*Records to process*.
=== Begin Enclosure ===
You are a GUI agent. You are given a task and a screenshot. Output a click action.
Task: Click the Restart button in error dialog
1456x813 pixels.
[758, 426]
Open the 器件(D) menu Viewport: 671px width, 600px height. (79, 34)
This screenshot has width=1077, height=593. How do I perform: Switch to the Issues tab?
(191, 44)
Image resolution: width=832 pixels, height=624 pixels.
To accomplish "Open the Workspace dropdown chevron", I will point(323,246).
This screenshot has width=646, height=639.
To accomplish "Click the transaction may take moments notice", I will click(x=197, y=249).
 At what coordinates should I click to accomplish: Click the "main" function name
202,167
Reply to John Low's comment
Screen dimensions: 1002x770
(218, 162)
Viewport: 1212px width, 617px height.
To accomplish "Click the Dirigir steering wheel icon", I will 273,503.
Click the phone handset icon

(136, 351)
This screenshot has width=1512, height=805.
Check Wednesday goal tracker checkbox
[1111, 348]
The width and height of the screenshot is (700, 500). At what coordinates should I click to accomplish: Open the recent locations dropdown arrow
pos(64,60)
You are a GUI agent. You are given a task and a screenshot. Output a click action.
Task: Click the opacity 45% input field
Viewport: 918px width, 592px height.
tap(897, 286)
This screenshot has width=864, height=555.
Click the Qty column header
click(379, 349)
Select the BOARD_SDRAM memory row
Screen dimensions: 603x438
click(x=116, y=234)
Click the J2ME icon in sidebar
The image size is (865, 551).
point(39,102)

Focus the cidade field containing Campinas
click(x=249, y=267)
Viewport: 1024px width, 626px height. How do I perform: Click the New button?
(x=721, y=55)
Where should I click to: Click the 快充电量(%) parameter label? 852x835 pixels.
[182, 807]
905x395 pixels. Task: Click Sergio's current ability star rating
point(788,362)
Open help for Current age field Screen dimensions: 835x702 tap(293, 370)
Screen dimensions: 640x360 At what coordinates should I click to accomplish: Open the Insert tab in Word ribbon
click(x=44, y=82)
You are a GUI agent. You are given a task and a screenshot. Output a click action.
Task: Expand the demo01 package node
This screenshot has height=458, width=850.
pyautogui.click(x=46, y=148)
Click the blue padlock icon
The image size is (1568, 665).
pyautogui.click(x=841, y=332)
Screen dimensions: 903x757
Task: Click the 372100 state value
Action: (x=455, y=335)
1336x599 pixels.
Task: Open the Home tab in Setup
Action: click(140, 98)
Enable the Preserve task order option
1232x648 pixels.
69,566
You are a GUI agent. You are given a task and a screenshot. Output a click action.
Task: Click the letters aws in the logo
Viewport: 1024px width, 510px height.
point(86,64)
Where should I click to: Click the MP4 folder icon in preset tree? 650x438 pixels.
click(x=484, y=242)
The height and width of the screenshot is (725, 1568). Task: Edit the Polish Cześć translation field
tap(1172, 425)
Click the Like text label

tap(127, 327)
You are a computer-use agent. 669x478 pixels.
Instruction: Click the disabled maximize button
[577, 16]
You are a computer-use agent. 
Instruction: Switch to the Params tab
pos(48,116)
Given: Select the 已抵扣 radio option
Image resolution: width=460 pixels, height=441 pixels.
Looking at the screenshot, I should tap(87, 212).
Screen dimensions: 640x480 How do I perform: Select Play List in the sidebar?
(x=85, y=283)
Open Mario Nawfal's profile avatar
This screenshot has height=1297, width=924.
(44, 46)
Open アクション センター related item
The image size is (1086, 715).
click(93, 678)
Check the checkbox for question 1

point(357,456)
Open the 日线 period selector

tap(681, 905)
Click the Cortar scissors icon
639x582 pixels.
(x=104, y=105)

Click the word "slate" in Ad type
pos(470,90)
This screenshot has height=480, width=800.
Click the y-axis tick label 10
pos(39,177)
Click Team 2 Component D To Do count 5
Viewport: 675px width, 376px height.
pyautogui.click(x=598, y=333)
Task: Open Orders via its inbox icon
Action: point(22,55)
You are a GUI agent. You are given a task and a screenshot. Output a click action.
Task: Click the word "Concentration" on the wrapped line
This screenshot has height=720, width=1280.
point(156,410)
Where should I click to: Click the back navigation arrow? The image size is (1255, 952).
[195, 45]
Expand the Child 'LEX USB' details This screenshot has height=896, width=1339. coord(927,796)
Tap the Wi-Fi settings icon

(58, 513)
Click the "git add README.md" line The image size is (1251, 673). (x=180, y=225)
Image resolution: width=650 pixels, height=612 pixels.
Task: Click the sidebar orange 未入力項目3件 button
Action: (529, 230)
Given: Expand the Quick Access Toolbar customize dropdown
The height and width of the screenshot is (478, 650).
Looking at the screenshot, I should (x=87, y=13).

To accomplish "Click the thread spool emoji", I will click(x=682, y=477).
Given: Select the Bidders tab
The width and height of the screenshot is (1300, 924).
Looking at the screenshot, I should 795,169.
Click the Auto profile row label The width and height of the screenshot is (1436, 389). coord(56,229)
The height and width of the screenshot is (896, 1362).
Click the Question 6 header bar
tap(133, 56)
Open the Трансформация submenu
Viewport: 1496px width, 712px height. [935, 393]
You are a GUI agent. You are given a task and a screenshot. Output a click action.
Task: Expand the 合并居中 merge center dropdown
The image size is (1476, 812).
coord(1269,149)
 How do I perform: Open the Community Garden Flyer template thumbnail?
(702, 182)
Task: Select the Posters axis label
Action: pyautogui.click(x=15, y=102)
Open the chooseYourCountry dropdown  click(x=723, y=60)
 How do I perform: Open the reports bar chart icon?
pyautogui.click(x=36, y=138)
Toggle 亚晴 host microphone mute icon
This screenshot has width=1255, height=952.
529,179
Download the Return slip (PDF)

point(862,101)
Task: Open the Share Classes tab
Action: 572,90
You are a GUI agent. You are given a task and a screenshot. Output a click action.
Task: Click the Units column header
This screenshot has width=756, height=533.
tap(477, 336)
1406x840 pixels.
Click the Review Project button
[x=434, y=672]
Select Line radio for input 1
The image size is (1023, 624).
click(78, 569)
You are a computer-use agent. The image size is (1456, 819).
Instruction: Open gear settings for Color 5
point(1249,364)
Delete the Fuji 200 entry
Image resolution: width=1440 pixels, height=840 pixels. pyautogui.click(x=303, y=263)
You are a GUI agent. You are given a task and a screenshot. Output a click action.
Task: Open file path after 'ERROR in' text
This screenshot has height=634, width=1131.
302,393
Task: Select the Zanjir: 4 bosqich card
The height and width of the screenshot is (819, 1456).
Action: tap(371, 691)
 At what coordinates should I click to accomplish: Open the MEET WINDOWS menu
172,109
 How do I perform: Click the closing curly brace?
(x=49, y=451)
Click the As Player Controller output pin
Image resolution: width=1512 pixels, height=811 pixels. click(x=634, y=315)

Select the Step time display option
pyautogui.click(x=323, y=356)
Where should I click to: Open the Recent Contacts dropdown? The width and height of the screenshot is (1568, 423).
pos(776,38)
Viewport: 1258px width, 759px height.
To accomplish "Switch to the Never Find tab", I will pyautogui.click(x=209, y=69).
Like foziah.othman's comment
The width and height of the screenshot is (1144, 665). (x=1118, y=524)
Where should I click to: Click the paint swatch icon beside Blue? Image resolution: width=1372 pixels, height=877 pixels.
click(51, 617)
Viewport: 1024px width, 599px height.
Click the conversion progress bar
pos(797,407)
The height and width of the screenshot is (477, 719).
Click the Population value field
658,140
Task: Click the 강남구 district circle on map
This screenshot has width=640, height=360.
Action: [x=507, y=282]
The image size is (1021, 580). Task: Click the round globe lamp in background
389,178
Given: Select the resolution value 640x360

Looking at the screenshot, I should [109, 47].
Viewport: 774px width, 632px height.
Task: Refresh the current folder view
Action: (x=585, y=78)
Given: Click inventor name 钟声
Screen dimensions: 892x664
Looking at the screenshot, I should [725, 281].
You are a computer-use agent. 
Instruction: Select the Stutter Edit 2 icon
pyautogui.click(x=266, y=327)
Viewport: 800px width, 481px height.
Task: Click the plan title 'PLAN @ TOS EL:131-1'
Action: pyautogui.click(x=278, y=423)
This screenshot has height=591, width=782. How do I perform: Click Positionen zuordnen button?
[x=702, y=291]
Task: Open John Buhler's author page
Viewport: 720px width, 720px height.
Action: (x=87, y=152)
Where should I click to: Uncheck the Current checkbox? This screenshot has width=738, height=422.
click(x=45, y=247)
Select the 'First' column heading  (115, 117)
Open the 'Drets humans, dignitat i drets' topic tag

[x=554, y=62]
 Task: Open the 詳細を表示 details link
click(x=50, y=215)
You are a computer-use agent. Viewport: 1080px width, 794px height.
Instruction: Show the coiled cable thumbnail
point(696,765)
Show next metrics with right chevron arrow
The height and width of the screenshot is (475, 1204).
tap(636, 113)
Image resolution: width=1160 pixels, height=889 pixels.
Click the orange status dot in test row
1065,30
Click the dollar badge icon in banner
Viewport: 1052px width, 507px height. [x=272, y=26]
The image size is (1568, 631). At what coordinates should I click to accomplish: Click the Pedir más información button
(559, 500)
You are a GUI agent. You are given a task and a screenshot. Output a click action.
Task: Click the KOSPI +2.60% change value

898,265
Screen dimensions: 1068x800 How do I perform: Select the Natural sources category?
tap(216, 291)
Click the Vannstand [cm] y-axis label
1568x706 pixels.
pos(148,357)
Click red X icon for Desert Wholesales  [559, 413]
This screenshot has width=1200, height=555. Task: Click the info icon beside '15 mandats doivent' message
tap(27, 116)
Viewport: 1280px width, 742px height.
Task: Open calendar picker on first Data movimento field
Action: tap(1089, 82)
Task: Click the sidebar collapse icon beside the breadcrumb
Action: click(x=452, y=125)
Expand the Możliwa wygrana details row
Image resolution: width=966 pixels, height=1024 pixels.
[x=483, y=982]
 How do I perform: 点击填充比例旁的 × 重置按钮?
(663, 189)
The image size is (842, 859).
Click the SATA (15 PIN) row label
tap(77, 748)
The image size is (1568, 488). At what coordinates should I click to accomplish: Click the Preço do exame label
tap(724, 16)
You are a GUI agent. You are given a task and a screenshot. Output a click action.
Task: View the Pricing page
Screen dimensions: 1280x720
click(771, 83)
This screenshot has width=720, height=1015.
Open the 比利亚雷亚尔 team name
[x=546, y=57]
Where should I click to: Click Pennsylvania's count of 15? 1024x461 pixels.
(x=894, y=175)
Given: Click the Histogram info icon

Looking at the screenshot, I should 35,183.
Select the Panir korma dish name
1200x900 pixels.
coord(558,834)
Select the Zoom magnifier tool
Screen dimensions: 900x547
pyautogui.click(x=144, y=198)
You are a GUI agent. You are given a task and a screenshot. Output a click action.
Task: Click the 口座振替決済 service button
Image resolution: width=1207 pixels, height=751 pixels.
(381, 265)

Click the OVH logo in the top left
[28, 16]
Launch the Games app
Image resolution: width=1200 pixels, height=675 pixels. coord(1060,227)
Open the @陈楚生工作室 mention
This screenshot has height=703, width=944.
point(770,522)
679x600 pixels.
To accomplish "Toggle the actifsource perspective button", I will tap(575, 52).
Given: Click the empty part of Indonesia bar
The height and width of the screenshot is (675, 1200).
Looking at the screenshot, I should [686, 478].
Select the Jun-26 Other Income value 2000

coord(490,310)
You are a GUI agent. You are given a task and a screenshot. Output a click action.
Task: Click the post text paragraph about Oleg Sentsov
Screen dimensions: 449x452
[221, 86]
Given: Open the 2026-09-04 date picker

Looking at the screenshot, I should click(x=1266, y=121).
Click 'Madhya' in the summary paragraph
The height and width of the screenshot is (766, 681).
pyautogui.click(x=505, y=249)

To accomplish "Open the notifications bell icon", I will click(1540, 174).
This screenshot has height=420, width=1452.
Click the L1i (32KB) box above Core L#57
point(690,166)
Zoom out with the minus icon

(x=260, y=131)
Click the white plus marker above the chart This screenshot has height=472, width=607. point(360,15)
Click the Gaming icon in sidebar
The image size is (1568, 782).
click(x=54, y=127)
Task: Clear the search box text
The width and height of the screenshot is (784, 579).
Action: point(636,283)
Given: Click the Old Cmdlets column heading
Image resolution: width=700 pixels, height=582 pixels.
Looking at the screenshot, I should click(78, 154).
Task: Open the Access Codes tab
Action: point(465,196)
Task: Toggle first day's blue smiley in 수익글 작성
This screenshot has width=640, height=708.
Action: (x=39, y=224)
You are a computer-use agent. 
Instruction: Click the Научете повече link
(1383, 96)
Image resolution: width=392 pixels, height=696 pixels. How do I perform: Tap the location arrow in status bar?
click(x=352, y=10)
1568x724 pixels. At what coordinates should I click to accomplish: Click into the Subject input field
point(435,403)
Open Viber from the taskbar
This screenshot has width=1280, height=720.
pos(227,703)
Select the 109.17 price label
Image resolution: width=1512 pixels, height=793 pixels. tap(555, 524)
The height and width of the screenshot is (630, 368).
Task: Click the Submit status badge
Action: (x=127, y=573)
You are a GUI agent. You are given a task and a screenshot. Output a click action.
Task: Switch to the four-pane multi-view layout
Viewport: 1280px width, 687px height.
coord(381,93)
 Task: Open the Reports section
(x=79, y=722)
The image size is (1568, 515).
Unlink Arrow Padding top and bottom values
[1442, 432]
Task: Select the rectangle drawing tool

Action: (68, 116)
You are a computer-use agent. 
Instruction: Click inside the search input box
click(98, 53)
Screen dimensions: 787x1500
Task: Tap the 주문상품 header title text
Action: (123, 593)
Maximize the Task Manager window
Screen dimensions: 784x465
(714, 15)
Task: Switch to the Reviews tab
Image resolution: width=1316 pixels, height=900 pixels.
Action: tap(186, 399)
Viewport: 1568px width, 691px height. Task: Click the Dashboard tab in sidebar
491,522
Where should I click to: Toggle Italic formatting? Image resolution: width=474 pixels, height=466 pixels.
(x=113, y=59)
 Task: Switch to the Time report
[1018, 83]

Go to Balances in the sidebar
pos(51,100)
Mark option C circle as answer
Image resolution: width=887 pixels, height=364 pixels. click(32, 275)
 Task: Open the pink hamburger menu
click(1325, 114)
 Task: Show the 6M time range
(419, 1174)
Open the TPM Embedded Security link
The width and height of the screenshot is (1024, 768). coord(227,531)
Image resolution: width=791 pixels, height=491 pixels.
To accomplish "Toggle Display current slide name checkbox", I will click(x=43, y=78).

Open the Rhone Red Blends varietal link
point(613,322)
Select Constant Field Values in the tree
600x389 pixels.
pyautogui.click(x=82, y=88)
=== End Enclosure ===
*What the task requires*. When a line in the data holds the word "profile", show that line.

*Answer box*.
Open Mario Nawfal's profile avatar
Click the Auto profile row label The width and height of the screenshot is (1436, 389). coord(56,229)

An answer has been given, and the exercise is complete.